This is exciting. We have an almost unknown conductor, little
known recordings, including a major symphonic statement, first
class Polydor pressings, and splendid restorations by Mark Obert-Thorn.
The conductor is Alexander Kitschin, about whom almost nothing
is known. He was married to soprano Xenia Belmas, and – I’m
reliant on the brief notes for my information – he emigrated
to Germany with her from the Soviet Union in 1921. They moved
to South Africa in 1938. He accompanied her on some vocal discs
in Berlin, as well as these three orchestral outings. All were
made in Berlin, and even here there’s been some debate as to
attribution. The Tchaikovsky Symphony is label-credited to ‘The
Opera-Orchestra, Berlin’ but it’s been ascribed elsewhere to
the Berlin-Charlottenburg Opera Orchestra. Obert-Thorn thinks
it’s actually the Berlin State Opera Orchestra, who recorded
the work two years later for Leo Blech, who ironically later
trod the same journey as Kitschin, only in reverse, ending up
in Russia.
Kitschin’s conducting ethos, on the basis of the symphony in
particular, might be generally likened to such outsize individualists
as Mengelberg, Coates, Stokowski, and Golovanov. In another
twist, I assume he was living in South Africa at around the
same time as Albert Coates, whose conducting his so resembles,
so maybe some trace remains of him there, as some recorded traces
do of Coates in broadcast performances.
I don’t think I’ve ever heard the Fifth open in such a way as
here; a doleful, trudging, hugely introspective tempo, but one
that is, amazingly, just about sustained through the opening
paragraphs. Thenceforth we are treated to a remarkable display
of personalised music making – powerful moments when the music
stop-starts, slows down, speeds up. Rhythms are hugely flexible,
and things are taken to phrasal and expressive limits. The slow
movement is not especially slow in any way, but as throughout
it’s the variety of phrasing and of orchestral colour that lends
this performance its strategic purpose. He encourages distinctive
wind playing and phrasing, and brings the orchestra along with
him to a remarkable degree. There are cuts in the finale but
these were, I think, not unusual at the time and even later
conductors, such as Schmidt-Isserstedt and Sargent, used them.
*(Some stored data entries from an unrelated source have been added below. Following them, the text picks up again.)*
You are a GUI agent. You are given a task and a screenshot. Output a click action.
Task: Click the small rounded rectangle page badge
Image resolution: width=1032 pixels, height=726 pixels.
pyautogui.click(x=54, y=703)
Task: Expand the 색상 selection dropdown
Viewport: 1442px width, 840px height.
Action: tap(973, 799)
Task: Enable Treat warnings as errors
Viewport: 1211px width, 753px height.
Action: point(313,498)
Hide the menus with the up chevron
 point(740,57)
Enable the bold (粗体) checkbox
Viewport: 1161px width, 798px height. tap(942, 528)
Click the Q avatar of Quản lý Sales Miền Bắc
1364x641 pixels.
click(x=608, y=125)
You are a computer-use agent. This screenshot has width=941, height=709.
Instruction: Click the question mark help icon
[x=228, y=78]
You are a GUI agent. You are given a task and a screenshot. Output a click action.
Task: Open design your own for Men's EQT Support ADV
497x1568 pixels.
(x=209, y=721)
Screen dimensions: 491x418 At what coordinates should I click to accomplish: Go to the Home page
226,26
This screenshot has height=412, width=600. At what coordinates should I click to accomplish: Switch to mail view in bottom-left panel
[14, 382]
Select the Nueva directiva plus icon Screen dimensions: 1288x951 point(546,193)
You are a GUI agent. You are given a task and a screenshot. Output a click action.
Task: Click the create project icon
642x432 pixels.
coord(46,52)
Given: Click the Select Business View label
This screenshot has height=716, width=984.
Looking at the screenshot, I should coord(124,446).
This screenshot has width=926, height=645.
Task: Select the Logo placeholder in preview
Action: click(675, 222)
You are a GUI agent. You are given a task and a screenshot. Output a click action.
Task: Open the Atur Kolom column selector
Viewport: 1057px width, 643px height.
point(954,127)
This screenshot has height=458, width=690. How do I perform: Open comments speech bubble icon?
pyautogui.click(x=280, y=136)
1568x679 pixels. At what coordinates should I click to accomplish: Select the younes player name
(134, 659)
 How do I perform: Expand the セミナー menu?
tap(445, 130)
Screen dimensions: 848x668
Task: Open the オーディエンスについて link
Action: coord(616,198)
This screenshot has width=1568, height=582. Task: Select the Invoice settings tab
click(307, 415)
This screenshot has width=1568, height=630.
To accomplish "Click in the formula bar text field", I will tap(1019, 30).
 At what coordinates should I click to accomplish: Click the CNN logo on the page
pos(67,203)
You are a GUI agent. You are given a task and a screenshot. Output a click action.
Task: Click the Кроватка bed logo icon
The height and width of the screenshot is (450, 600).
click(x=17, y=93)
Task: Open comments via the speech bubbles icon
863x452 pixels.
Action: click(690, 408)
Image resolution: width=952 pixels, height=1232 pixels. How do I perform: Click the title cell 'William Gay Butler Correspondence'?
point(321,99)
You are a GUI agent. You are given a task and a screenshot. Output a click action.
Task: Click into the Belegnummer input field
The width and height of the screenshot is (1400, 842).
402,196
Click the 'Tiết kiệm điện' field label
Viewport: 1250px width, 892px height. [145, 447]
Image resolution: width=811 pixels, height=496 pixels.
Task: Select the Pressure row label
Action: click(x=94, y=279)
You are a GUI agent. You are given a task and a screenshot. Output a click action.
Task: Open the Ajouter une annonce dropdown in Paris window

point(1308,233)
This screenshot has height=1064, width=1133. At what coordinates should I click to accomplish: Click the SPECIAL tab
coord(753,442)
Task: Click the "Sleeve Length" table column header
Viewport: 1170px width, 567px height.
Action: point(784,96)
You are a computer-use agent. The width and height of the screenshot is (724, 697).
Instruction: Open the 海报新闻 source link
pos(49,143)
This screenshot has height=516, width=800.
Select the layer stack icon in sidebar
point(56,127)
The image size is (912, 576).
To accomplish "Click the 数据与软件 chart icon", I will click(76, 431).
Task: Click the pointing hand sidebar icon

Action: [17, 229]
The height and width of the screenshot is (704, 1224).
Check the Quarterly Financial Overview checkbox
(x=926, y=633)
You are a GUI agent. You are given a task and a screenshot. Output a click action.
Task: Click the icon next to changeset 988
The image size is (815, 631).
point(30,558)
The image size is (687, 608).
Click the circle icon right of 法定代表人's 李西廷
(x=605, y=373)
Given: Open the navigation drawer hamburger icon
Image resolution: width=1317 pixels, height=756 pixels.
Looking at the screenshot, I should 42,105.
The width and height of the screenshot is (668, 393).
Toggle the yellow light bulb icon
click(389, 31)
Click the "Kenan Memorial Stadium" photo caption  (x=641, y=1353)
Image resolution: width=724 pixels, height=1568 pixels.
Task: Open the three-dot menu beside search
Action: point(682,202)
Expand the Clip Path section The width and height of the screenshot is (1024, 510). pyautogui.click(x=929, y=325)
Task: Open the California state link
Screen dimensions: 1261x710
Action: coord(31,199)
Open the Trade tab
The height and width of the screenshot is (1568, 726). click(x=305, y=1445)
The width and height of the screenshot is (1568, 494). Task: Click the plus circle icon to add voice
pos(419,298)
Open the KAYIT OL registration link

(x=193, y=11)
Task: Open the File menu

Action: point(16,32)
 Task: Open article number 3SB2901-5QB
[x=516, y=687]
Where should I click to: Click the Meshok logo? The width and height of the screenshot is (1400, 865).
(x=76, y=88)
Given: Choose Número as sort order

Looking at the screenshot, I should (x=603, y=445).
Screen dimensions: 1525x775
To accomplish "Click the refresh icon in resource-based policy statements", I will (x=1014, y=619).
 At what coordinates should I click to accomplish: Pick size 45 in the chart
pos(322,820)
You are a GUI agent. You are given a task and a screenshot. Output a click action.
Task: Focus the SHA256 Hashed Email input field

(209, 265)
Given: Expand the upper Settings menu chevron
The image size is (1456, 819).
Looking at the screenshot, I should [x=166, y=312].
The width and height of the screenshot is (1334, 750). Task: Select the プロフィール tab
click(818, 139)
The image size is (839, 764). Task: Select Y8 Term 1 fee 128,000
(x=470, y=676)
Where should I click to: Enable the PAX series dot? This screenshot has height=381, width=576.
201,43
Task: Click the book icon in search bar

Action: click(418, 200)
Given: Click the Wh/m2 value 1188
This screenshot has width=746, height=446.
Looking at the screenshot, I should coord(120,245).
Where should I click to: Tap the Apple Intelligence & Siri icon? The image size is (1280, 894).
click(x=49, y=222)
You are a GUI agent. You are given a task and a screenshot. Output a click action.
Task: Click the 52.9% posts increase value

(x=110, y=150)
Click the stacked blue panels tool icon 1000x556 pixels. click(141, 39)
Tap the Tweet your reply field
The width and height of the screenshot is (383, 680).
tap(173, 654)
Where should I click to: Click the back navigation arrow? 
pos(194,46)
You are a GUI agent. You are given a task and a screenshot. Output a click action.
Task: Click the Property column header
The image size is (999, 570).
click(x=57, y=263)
If you’ve had the good fortune to hear Coates’s 1922 traversal
of the symphony you will certainly note a kind of kinship of
interpretation. What is undeniable is the flair, excitement,
and extremes generated by this unknown conductor.
As a bonus we have Glazunov’s Stenka Razin, in a purposeful,
powerful traversal, and the ‘1812’, with the full-blooded contribution
of the Ural Cossacks Choir.
These set the seal on a rather amazing disc.